**Short task:** Count the lines in the rows below that contain the string "Viewport". Reply with the number alone.

##### Data supplied #####

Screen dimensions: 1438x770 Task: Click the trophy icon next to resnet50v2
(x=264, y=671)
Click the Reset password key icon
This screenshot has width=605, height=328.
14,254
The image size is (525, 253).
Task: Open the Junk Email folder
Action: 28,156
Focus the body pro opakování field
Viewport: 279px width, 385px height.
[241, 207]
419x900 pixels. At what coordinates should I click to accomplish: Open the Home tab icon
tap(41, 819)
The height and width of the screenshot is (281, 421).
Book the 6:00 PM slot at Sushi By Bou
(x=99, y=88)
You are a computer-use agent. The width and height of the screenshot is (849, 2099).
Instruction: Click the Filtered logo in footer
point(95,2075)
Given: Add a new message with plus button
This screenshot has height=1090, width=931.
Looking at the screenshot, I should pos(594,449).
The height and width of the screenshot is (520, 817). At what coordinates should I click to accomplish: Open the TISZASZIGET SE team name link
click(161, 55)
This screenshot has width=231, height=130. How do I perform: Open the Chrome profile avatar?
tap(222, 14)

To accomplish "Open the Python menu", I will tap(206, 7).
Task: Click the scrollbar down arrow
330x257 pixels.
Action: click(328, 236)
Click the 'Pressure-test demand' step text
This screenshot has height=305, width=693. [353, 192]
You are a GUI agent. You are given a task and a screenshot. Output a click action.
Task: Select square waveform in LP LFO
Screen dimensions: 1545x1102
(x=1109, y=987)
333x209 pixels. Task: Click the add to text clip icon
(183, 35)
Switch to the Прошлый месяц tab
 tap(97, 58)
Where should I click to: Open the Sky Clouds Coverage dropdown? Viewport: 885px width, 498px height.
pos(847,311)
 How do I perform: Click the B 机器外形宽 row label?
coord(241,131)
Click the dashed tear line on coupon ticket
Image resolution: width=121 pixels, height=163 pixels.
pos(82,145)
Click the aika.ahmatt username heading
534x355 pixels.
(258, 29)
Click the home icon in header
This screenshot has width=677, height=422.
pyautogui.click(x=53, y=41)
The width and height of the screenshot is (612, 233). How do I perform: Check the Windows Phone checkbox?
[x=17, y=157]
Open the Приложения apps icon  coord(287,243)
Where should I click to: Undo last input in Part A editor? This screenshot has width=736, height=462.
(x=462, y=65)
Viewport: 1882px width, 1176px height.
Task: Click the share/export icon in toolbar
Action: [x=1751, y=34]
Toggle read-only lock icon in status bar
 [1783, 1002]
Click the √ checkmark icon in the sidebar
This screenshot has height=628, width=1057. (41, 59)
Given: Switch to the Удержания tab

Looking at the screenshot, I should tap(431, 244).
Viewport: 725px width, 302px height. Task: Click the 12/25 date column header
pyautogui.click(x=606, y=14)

#####

**Task response:** 4